Affaire AG Bunyoni : « Je suis le mouton à sacrifier »

Affaire AG Bunyoni : « Je suis le mouton à sacrifier »
« J’ai confiance en cette Cour, les erreurs et les irrégularités commises avant seront reconsidérée »

Dans une audience publique en appel de ce lundi 27 mai, l’ancien Premier ministre Alain-Guillaume Bunyoni et ses trois coaccusés ont fustigé l’arrêt rendu par le premier juge lors du jugement précédent. Pour le Ministère public, la Cour n’a pas suivi à la lettre le jugement.

Dans la ville de Gitega, ce jugement en appel d’Alain-Guillaume Bunyoni et ses coaccusés était sur toutes les lèvres.
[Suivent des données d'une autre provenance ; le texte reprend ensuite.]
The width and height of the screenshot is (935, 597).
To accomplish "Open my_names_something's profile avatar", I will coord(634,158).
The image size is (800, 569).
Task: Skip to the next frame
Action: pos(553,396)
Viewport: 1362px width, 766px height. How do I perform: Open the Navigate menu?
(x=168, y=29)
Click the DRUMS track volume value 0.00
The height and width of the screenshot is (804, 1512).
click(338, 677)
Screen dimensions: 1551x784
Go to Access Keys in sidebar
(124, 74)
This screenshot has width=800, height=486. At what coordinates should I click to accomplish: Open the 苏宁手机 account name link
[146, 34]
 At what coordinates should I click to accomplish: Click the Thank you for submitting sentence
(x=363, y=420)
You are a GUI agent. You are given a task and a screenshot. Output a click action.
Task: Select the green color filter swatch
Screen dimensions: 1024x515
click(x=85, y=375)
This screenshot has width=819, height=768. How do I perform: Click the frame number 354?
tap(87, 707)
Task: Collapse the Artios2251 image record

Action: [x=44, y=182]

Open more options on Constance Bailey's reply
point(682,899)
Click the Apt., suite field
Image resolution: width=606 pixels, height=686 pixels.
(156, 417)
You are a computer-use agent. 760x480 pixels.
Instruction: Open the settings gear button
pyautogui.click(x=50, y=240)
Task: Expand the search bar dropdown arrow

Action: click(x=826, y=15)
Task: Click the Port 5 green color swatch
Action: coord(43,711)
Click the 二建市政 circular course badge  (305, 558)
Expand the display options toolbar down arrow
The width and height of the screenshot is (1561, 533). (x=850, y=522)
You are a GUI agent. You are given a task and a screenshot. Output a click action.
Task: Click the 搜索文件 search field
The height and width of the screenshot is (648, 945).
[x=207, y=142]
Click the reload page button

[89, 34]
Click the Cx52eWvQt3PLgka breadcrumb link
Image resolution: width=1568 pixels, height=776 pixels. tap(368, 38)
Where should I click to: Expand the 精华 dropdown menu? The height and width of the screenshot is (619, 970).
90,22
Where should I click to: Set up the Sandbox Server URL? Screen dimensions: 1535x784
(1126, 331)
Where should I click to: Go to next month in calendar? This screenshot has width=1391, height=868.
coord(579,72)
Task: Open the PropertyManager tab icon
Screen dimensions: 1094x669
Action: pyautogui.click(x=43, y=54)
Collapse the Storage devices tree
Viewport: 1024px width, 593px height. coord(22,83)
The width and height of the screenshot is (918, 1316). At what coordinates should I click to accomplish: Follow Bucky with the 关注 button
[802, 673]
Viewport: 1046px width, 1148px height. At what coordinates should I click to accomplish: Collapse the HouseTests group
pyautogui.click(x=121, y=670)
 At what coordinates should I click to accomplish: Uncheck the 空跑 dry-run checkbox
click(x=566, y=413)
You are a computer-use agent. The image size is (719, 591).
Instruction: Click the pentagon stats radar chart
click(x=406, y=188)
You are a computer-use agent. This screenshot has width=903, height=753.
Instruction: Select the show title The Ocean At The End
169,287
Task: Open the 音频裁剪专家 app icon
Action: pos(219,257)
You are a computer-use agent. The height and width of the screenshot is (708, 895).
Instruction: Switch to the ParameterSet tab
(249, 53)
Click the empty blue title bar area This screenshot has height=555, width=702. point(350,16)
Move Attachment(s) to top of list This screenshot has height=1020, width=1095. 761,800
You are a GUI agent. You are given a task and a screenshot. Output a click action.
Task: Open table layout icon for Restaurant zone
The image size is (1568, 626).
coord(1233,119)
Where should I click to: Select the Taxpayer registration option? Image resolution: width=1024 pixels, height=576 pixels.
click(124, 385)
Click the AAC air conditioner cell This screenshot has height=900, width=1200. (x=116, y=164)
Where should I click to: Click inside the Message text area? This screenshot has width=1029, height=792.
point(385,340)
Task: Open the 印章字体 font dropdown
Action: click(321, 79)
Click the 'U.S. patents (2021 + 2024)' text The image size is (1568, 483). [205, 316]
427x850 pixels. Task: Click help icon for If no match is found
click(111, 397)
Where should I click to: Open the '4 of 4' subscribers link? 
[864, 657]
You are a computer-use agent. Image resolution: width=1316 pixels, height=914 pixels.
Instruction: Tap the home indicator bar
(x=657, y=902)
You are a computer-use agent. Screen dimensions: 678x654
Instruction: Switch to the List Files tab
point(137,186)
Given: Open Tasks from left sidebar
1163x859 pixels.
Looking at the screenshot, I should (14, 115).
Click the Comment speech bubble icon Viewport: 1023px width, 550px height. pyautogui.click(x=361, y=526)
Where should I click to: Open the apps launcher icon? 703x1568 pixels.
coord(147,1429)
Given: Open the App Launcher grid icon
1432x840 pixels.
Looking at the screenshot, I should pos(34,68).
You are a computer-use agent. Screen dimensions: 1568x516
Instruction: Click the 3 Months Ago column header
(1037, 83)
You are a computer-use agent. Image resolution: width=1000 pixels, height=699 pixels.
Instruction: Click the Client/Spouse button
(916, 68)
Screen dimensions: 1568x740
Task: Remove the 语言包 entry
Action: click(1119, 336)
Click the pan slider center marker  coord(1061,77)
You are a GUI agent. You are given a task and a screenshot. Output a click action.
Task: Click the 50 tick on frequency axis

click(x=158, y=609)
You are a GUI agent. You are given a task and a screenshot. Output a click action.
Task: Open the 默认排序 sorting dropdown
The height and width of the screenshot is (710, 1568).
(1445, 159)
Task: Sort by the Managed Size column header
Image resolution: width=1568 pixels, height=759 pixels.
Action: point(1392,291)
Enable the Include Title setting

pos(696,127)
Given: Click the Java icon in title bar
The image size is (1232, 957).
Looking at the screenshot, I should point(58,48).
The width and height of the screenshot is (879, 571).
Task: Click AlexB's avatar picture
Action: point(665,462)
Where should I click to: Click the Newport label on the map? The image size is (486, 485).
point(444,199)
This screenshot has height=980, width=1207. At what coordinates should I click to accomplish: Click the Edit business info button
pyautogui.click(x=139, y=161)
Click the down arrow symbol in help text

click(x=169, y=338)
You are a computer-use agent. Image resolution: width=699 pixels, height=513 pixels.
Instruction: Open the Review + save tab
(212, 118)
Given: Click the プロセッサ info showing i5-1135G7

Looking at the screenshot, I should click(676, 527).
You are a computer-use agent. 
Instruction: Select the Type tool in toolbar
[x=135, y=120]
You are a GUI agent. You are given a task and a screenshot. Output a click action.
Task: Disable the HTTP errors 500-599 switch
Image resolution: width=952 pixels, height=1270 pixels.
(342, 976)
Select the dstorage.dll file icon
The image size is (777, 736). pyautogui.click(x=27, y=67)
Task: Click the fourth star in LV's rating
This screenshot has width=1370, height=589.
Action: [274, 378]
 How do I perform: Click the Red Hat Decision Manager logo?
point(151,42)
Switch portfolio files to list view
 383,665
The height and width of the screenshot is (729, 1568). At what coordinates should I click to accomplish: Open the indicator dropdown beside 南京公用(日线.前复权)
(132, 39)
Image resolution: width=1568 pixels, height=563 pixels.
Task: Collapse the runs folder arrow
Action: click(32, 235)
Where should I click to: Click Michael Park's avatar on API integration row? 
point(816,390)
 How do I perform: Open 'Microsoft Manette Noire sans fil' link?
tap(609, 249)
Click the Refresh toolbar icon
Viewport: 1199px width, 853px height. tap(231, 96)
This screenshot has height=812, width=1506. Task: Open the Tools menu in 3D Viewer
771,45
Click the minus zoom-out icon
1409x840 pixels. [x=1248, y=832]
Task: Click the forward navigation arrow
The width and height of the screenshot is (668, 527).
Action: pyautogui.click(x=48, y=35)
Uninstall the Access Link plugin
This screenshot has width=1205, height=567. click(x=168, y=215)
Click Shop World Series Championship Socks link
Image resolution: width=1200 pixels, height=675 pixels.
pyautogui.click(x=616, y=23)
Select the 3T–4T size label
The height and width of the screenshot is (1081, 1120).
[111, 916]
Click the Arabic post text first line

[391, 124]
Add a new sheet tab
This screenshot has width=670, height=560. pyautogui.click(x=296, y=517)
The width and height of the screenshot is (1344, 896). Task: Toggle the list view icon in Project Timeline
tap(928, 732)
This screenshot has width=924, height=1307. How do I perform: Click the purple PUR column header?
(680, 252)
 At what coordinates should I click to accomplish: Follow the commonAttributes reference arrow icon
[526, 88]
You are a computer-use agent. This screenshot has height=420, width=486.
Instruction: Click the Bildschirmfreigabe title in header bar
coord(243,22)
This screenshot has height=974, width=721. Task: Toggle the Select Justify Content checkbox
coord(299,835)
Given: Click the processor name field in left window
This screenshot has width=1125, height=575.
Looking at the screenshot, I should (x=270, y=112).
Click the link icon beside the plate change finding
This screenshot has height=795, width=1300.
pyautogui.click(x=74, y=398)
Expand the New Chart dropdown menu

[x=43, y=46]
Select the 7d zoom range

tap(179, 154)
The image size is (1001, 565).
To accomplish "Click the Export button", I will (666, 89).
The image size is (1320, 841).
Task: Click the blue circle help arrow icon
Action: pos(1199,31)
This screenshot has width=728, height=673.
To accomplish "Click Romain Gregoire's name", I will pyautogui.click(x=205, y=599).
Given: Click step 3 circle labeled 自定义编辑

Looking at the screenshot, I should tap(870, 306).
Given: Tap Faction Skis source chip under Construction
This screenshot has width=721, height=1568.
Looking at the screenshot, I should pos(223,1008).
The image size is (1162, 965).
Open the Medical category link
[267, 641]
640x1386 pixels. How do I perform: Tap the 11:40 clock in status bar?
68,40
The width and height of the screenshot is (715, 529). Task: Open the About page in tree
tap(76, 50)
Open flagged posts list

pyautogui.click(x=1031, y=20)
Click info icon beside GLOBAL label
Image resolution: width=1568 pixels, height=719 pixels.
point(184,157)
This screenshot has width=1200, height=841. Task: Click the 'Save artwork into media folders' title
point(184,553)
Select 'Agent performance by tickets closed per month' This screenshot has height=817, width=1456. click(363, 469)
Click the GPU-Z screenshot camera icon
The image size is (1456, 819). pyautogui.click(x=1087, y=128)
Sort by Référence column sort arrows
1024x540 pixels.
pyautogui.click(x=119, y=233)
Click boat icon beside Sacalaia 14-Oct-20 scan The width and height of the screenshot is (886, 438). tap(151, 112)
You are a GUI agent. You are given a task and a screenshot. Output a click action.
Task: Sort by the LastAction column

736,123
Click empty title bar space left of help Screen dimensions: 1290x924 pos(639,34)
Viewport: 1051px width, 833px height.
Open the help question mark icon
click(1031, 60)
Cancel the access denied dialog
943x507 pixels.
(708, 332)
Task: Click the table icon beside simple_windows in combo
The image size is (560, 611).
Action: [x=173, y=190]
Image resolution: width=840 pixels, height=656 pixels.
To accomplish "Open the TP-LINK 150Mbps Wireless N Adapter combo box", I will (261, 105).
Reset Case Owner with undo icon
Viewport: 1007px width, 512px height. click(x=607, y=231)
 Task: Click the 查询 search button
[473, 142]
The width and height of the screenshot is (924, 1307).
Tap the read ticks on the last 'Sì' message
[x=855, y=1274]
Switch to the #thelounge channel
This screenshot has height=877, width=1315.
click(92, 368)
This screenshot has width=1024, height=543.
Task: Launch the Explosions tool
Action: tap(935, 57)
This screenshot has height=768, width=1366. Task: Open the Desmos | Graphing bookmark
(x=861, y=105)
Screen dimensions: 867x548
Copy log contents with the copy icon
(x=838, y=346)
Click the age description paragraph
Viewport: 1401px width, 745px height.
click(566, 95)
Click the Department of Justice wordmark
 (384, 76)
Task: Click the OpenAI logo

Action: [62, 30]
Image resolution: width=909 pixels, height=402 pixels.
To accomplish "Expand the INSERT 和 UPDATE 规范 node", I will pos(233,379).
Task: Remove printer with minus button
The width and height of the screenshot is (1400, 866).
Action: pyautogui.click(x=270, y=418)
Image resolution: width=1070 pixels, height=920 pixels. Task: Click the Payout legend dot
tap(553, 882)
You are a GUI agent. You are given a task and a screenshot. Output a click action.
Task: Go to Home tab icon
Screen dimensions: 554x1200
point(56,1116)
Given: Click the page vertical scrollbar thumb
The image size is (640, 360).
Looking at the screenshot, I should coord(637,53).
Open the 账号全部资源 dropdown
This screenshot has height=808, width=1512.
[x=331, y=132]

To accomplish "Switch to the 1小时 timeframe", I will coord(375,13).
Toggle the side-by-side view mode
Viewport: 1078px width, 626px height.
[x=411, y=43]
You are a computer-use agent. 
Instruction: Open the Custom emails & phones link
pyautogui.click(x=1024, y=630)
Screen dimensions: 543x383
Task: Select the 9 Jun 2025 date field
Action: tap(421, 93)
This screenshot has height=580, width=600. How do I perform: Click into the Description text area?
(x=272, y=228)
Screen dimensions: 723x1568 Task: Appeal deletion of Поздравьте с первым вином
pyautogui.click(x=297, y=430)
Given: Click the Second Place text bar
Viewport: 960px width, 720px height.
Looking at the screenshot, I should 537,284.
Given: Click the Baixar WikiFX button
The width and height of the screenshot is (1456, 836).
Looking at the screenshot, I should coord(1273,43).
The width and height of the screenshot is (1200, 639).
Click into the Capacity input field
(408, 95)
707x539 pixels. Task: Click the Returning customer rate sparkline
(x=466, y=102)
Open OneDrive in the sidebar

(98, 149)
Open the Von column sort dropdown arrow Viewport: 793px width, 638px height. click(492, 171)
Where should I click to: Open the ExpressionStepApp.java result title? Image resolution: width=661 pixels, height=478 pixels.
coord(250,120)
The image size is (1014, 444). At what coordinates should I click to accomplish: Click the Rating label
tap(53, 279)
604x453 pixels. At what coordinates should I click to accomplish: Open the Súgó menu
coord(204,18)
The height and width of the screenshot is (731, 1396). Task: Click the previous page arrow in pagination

Comme dans l’audience précédente, la sécurité autour et à l’intérieur de la petite salle d’audience dans les enceintes de la prison central de Gitega avait été renforcée, une vraie forteresse.

Fouille corporelle minutieuse, interdiction de port de lunettes, de montre de bracelet, pas de carnet, ni de stylo à bille. Sauf les officiers de police et les membres du Service national de renseignements, aucune autre personne n’avait le droit de porter le téléphone.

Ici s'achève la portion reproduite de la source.